What you should learn from iPod Marketing
Nobody should expect to be Steve Jobs. He's a unique wizard.
But we should all learn about the magical ingredients he uses, and the formulas
that lead to insanely great marketing results. Even though he's a consumer
guy, there's a lot you can apply to B2B marketing:
Tightly
focused strategy -- While everyone else was making an MP3 player that was better/cheaper/faster, Apple was making electronic jewelry that also played
MP3s. Never focusing on price, they brought to market more value, more style, and
new ways of interacting with digital media. And when it came to merging an
MP3 player with a phone, they didn't lose focus...instead, they got cell
phone manufacturers to make the device.
A
strategy that really matters -- Apple was fighting for its life, and it had
to change the game. iPod wasn't a digital walkman, it was a handheld client
computer disguised as an MP3 player. Apple was going somewhere its prime enemies -- IBM, Microsoft, and
Intel -- wouldn't follow anytime soon. Oh, and Apple made sure that iPod worked better with a Mac than with a
PC, so they could make a desktop Mac into a server. Both iPod and Mac
sales benefited from this strategy.
Being
that much
better -- The hardware, the software, the packaging, the
marketing. Even the earphone plug on the iPod is better than anybody else
has ever made. It's a small thing -- maybe a 10 cent part rather than a 5
cent one -- but it makes a big difference to the perceived reliability of the
player because the earphone wire doesn't break. The iPod was smaller and
more durable than its competitors. On any one feature, the iPod has always
been at
least 10% better than the market expected...and the combination of all those 10%
improvements proved to
be a deadly advantage.
Packaging and fit-and-finish really matter -- From the lack of a battery
door to the perfectly tight cases to the quality of the cardboard boxes,
everything about an iPod is smooth and solid. Even though the lack of a
battery door means customer irritation about battery life and replacement, the
resulting solidity and durability is an obvious advantage. The ultimate
packaging -- the Apple stores -- yield the best cashflow of any retail outlet in
the world. This channel control meant Apple could see more complicated
features, which in turn gave the customer another reason to come back to the
store.
Always
one step ahead of the market -- Apple raised the bar every 6 months. New hardware,
better software, newer applications. Made their customers really want
that new thing. This is one of those weird situations
where the best product actually won. But it did not win because it was the
best price-performance or bleeding-edge features. Apple actually watched
others do the real innovation, and rapidly cloned the most interesting features. iPod won because it was
the right balance of features, and it lived up to its marketing as the
coolest thing.
An
ecosystem of partners, content, and promotion -- With Big Things, you
never succeed alone. Apple wanted to change the way people used MP3
players, so they recruited Audible and others to help create podcasting.

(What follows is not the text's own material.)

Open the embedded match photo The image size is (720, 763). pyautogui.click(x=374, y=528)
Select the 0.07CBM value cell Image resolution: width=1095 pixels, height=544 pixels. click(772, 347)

They partnered with cell phone vendors, rock bands, radio personalities, content
syndicators.
They've been second only to Disney when it comes to cross-promotion.
iConic
product design -- For 5 years, the iPod external design has been so
obviously the same that it is instantly recognizable. Except for the
shuffle (almost a throw-away product variant), Apple did everything they could
to keep the outside the same even as the insides and features expanded
greatly. This is "easier" with physical products, but can be
done with software UIs as well. So in their iPod UI they stuck with the Macintosh
font style, and in the iTunes UI they consistently evoked the iPod brushed
aluminum and LCD look.
Never
letting commoditization happen -- The moment that the crowd of competitors came close,
Apple improved the product. They also litigated, threatened, and kept changing
protocols. They always charged
a premium and didn't discount through the channel. But they did cross-promote
like crazy, giving people ways to get the product at a lower price through
bundles.
Leveraging
companion services -- iPod+iTunes have sold 2,000,000,000 songs. At
a dollar apiece. As of 2007, iTunes now represents 10% of total music
retailing, in third place in the US. Meanwhile, former leaders Wherehouse and Tower
are all but out of business. This level of leverage even Microsoft is jealous of.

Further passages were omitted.